Cuando yo era director de El Periódico de Catalunya, me enteré de que un redactor de temas de sociedad se dejaba untar por personajes que aparecían en sus crónicas. Confeccioné un listado con los diez nombres más frecuentes y le dije: “Hasta nueva orden, ni una línea sobre estos tipos”. Y se acabó la corrupción. ¿Por qué no lo despedí inmediatamente? Pensé que, de hacerlo, los corruptores buscarían otro redactor a quien sobornar. Hice como los Gobiernos que descubren un espía: controlarlo, en vez de que, al detenerlo, los enemigos envíen un nuevo espía cuya actividad desconozca absolutamente.
Mi reacción, discutible, como todas, se basaba en la creencia de que la corrupción es esencial a la naturaleza humana.
Ahora, en España, acaba de comenzar la búsqueda y captura de políticos corruptos, que es una buena manera de empezar la limpieza de nuestra sociedad. Pero no debemos pararnos ahí, porque donde existen políticos que se han dejado sobornar es que también ha habido empresarios corruptores, tantos, al menos, como personajes públicos corrompidos.
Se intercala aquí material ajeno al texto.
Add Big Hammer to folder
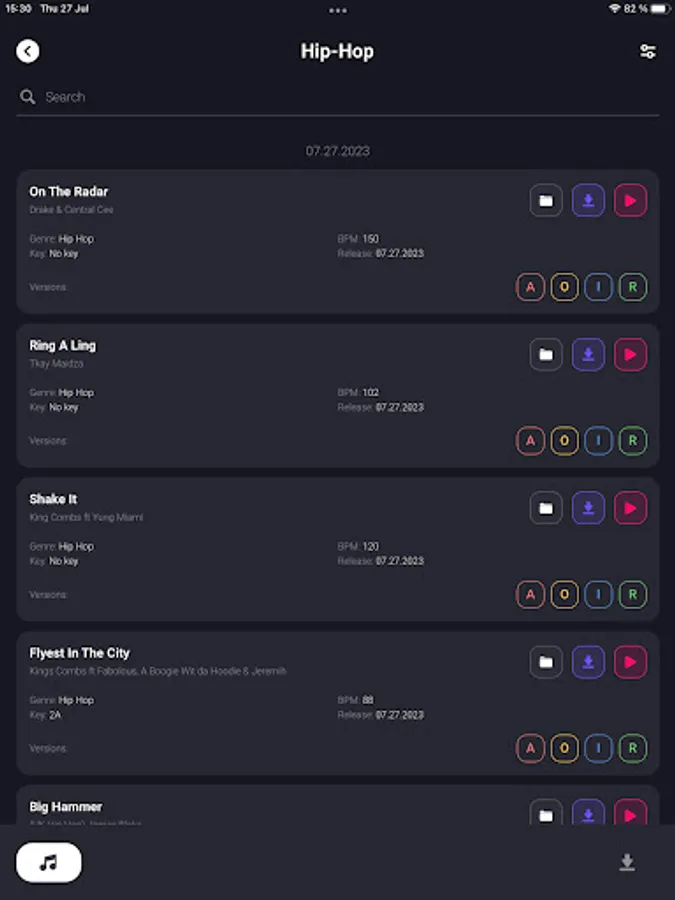This screenshot has height=900, width=675. (x=546, y=815)
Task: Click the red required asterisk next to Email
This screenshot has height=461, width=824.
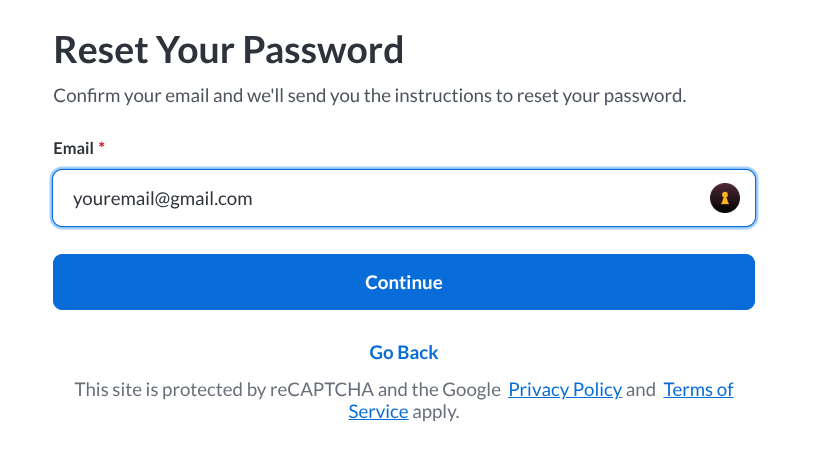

Pero el de la cosa pública no es el único estamento turbio de nuestra sociedad. ¿Qué me dicen de una judicatura donde se traspapelan expedientes, se dejan vencer plazos, se agilizan casos para que recaigan en un juzgado determinado, etcétera, etcétera? ¿Y de la Universidad? El reciente suceso de Iñigo Errejón no es más que una modesta anécdota en una institución endogámica y de luchas cainitas, donde se inflan currículos, se falsean documentos, se copian trabajos y se zancadillea a los académicos no afines.
Podríamos seguir así, en una enumeración larga y prolija de estamentos e instituciones. Pero no sólo de ellas. En una u otra forma, todos somos cómplices, en parte, de esta nauseabunda realidad.